Laki-laki pemilik pohon merah, melewati kami dengan senyuman yang sama seperti yang kami lihat setiap kali berpapasan dengannya. Dengan ragu aku membalas senyumannya, Raya pun begitu. Setelah laki-laki itu berlalu Raya sempat menolehkan kepalanya sekali.

“Itu, pemilik pohon merah kan. Aneh nggak sih, senyum-senyum kayak gitu?”

“Aneh apanya sih Ray?” aku berusaha mengabaikan spekulasi lain yang bisa saja semakin kacau.

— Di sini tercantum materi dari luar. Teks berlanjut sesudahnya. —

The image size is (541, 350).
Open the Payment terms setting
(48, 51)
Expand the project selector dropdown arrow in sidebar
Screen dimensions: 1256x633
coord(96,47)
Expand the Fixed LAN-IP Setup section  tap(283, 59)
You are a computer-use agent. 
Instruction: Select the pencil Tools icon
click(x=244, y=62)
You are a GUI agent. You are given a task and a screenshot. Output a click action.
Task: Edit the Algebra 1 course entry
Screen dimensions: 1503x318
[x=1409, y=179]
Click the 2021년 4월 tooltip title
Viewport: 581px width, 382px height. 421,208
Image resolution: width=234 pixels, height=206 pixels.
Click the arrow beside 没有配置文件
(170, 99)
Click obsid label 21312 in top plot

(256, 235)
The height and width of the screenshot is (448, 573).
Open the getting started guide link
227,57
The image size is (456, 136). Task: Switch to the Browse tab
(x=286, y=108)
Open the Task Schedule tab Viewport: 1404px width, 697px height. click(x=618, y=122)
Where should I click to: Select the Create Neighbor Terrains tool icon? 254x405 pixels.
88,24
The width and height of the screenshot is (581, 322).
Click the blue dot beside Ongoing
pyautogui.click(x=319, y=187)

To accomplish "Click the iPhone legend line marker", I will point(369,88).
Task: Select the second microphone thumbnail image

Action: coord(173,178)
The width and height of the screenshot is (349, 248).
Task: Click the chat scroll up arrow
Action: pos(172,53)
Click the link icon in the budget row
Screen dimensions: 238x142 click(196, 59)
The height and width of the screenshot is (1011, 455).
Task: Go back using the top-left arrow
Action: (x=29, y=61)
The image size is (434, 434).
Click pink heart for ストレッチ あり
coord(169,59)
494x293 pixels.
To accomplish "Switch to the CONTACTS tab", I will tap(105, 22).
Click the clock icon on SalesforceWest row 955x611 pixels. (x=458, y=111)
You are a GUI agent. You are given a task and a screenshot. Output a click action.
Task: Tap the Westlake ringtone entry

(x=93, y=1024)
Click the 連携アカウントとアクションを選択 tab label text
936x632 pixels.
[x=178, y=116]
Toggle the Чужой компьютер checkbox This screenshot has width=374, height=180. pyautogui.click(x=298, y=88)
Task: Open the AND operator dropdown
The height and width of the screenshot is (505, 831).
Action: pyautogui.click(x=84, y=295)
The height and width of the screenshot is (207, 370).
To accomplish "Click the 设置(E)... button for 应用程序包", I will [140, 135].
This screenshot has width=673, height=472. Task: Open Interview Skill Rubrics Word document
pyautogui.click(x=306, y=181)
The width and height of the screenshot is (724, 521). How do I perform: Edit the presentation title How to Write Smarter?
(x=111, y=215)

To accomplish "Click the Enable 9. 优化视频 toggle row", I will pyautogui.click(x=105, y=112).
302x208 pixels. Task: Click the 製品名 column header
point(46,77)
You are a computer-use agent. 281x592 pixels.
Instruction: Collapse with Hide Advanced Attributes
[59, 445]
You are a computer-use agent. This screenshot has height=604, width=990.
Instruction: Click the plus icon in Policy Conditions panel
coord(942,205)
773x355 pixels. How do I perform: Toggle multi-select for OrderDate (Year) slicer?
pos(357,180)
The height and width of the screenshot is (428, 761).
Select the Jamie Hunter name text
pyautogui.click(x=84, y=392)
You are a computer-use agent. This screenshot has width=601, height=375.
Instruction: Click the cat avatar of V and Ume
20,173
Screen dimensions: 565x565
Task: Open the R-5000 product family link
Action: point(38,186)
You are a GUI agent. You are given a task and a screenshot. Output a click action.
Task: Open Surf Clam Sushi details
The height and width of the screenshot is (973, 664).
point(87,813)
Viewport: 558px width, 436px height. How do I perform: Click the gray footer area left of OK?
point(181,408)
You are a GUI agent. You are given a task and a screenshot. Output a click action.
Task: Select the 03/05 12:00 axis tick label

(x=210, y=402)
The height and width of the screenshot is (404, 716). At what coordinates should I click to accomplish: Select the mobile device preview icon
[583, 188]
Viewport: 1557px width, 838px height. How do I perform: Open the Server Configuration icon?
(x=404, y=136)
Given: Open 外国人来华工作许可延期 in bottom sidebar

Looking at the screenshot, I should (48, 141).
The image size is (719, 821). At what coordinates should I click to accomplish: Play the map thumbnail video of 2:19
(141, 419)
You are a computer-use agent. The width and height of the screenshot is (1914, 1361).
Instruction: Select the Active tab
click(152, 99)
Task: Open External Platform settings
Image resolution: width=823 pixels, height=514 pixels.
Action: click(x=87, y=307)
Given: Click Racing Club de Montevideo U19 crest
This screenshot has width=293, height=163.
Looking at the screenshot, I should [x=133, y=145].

“Kamu dengar nggak, kabar kalau anak perempuan dan isteri laki-laki tadi udah meninggal?”

“Kabar lama Ray. Kabar lama,” aku berbelok, berhenti tepat di depan pagar berwarna hitam—rumahku.

Raya masih berdiri disampingku ketika pintu pagar rumahku sudah terbuka, melihat dahinya yang berkerut dan ekspresi wajahnya yang terlipat-lipat aku yakin dia masih memikirkan pohon merah yang tak jauh dari rumah kami itu. “Ray, mau masuk atau tetap disitu?” tanyaku setelah beberapa detik berlalu dan dia tak berpindah juga dari tempat yang sama.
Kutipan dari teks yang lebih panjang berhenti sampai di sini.